"Inflation Targeting" has pros and cons. Do you think a Central bank should have a well-established inflation target and make it known? Why or why not?
Inflation is one of the things central banks should try to manage, at least (as per Prof Krawczyk) within a range. The more profound question is whether it should be, or even can be, the sole consideration. The EU central bank is supposed to have inflation control as its sole policy goal, but in practice it has had no choice but to also manage financial stability and even pay attention to employment. I must add that Prof Pal, while correct that inflation is "man made" is wrong as to inflation being inevitable (ask the Japanese about deflation) and should not ascribe inflation to dishonesty which is always there whether there is inflation or not. Also, rationing merely hides inflation, it does not cure it.
Hi Paul, I did a simple simulation study a few years ago, which is online here on Researchgate "Monetary Policy Rule Welfare Comparisons". In it I looked at and compared inflation targeting, Taylor rule, GDP only targeting, nominal GDP rule, and no response under different settings: AS shocks, AD shocks, GDP growth potential correct, too high, and too low. I also considered the zero lower bound. I measured welfare by aggregate RMSEs until equilibrium was achieved again.
I'ts a simple simulation but interesting nevertheless. Inflation targeting had the worst welfare result of any of the monetary rules.
There are strong reasons for a modern central bank to have an explicit target for the rate of inflation. However, there are good reasons to discuss a) the choice of a tolerance band around the target rate and b) the ranking between price stability (that is inflation targeting) and financial stability.
Sweden changed in September 2017 to a variation band of 1-3 per cent (see https://www.riksbank.se/en-gb/monetary-policy/the-inflation-target/). Andersson and Jonung wrote about Sweden as an example just before (May 2017) the implementation of an explicit tolerance band see https://voxeu.org/article/inflation-targets-and-benefits-explicit-tolerance-ban
Why we dont we have zero inflation rate. I think that is possible but is that ideal. I think no, during boom it is easy to control inflation as most want to desire it to be zero. but during recession the problem is if we let inflation rate at zero we will hit the zero lower bound which mean that monetary tools will be ineffecttive . This problem leave central bank less room to put the ecnomy back to its full employment. I think for most part inflation targeting regime work on its purpose.

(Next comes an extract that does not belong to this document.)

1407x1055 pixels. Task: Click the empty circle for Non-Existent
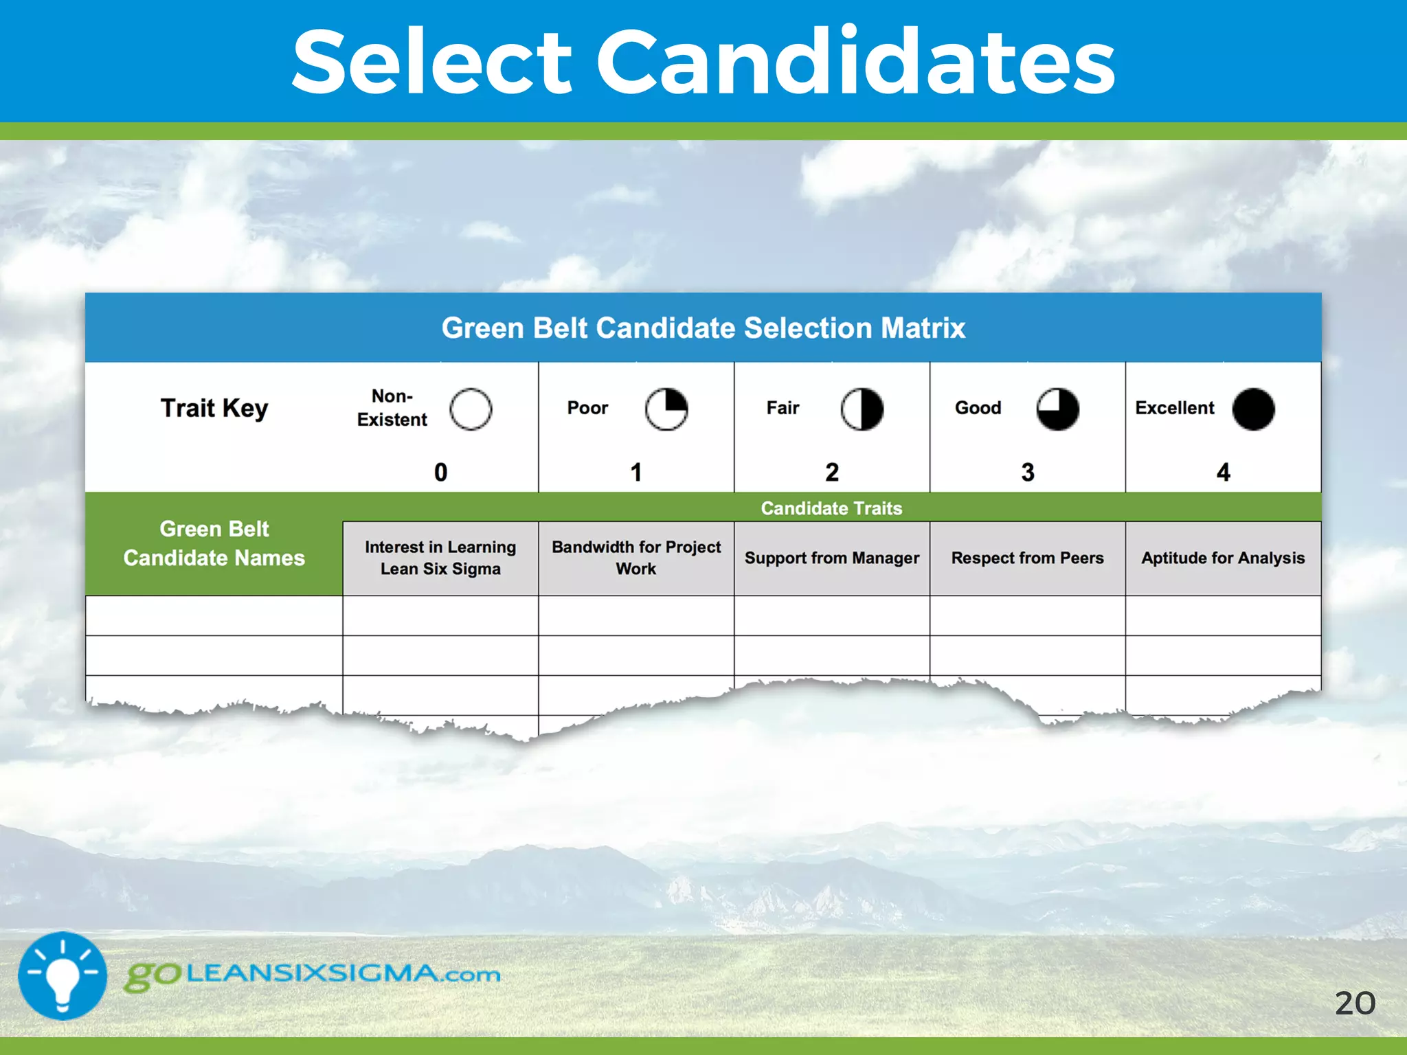pos(471,409)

In many countries, one of the main functions of monetary policy is to maintain a low, one-digit level of inflation. Given the financial system, it is the central bank that has the strongest instruments to influence inflation. Central bank instruments should work and should be used prudently. The central bank should influence the level of inflation to control too large and too rapid changes in the level of inflation, which without this control could lead to hyperinflation and the economic crisis.
My view is that central banks should aim for zero inflation. Any inflation distorts the communication between buyers and sellers, and the true real prices against all other goods and services. If this makes central banking jobs harder, that's their problem, not ours. With zero inflation, the real interest rate is the nominal rate. No guessing anymore. Contracts can be written with long maturities because of the certainty of the borrowing rate.
As a strategy, inflation targeting views the primary goal of the central bank as maintaining price stability. Raising interest rates is said to slow inflation and therefore slow economic growth. Lowering interest rates is believed to boost inflation and speed up economic growth.
There are major problems with aiming for a zero inflation rate. One is the measurement problem. With the usual price indices there are built in biases, so a measured inflation rate of zero does not mean that a "true" inflation rate is zero.
Another is that there are downward "sticky" nominal wages. In the case of a drop in demand if wages were fully flexible wages in some markets would decline. If they are sticky downward they do not decline. This leads to adjuctment that is all quantitative (decline in employment) with no wage change component. This also implies mostly quantitative adjustment in related product markets. If there is a small but positive inflation rate real wages in those markets can decline with no drop in nominal wages. This can mean a more efficient adjustment with less loss of employment and output.
I also note that central banks cannot expect to hit a single value target, at best they can hope to stay in a modest range, if they tried to hit zero they would spend (in a simple analyis) spend half their time in the negative range and the costs of deflation (even at low levels) are likely to be greater that the costs of positive inflation (with the same absolute value).
This discussion does not show that central banks should or should not have an inflation target, just that if they do it should not be zero. With respect to the basic question: Having a target and convincing the public that they will generally hit it (stay in a given range or below a given value) may help prevent the kind of expectations that cause destabilizing inflation dynamics. Or this may not work.